After some years of struggle with this nerve-demon, the child of
overwork, I wrote, in 1850: -
"I am not fond of writing, and I know I must do it badly. Still I feel
that the little narrative I am about to put together may do some good
to some few people who may be suffering. I know that the roughest and
dullest book ever written, had it contained a similar relation to this
of mine, would have brought balm to my mind and hope to my heart not
many years ago. And who knows but that other men (for the scenes of
this world, and its good and evil, are very much alike), may be
suffering as I did, and may therefore be influenced by my rude
scribbling, as I might have been by some of theirs?

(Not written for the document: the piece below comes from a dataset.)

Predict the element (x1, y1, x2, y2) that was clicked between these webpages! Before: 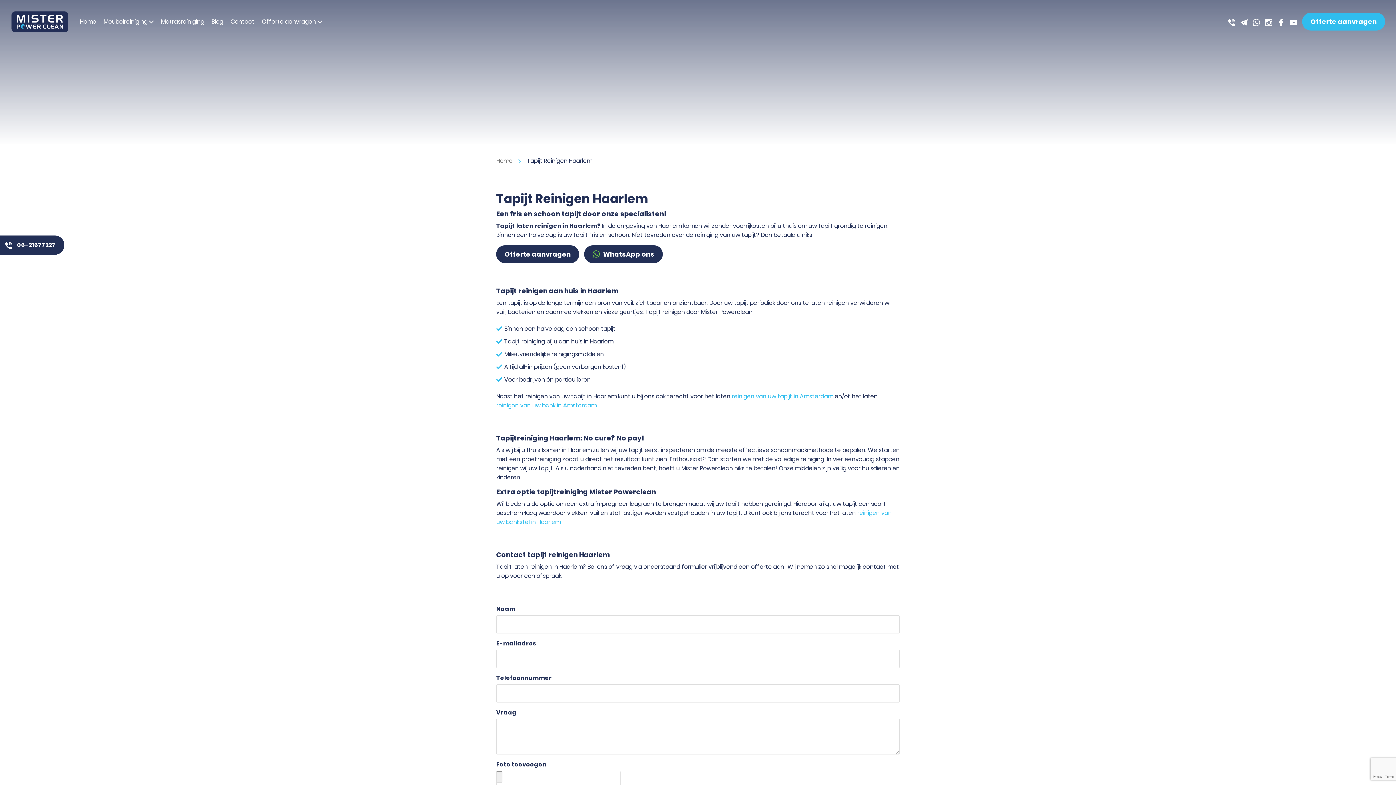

"There was a time, and not a very distant one either, when I was
utterly ignorant of two things - first, the existence, in my particular
case, of the thing called the human stomach; and secondly, the reality
of those mysterious telegraphic wires - yclept NERVES. Often nave I
sneered at 'bilious subjects,' 'dyspepsia,' and that long string of
woes which one hears of, in such luxuriance of description, usually
over breakfast, at Clifton, Tonbridge, or Harrogate. Like the old
Duchess of Marlborough, too, I used 'to thank God I was born before
nerves came into fashion.'
"But 'live and learn.' I have lived; and I have learnt the utter misery
which a deranged digestion and jarring nerves, acting and reacting upon
each other, can inflict upon their victims. To be laid up in bed for a
month with a violent disease is nothing. You are killed or cured; made
better, and your illness forgotten even by yourself; or quietly laid
under the dust of your mother earth, to lie there in oblivion, the busy
world moving on, unheeding, over your cold remains, till the great day
of judgment. But to have, as it were, your whole 'mind, body, soul, and
strength' turned, with a resistless fascination, into the frightened
study of your own dreadful anatomy. To find your courage quail, not
before real danger, but at phantoms and shadows - nay, actually at your
own horrid self - to feel every act of life and every moment of business
a task, an effort, a trial, and a pain. Sometimes to be unable to sleep
for a week - sometimes to sleep, but, at the dead of night, to wake,
your bed shaking under you from the violent palpitation of your heart,
and your pillow drenched with cold sweat pouring from you in streams.
But, worst of all, if you are of a stubborn, dogged, temper, and are
blessed with a strong desire to 'get on' - to feel yourself unable to
make some efforts at all, to find yourself breaking down before all the
world in others, and to learn, at last, in consequence, almost to hate
the half-dead and failing carcase tied to your still living will. This,
not for months only, but for YEARS. Years, too, in what ought to be
your prime of manhood. Ah! old age and incapacity at thirty is a
bitter, bitter punishment. Better be dead than suffer it; for you must
suffer it alone and in silence - you may not hope for sympathy - you dare
not desire it - you see no prospect of relief - you wage a double
warfare, with the world and with yourself. I do not, I dare not,
exaggerate. Indeed, a lady of a certain age could hardly feel more
abashed at the sudden production of her baptismal certificate than I - a
man, a matter-of-fact man, a plain, hard-headed, unimaginative man of
business - do, at this confession. Suffice it to say, that in the last
four years I have lived the life of a soul in purgatory or an
inhabitant of the 'Inferno,' and though I have worked like a horse,
determined, if possible, to rout out my evil genii - the wave of health
has gradually receded, till, at last, an internal voice has seemed
solemnly to say, 'Thus far shalt thou go and no farther.'
"If any one, who has not suffered similarly, has patience to read thus
far (which is doubtful), before now he has said, with Mr. Burchell in
the 'Vicar of Wakefield' - 'FUDGE.' No matter - I should have so
exclaimed once; and I now envy him his healthy ignorance.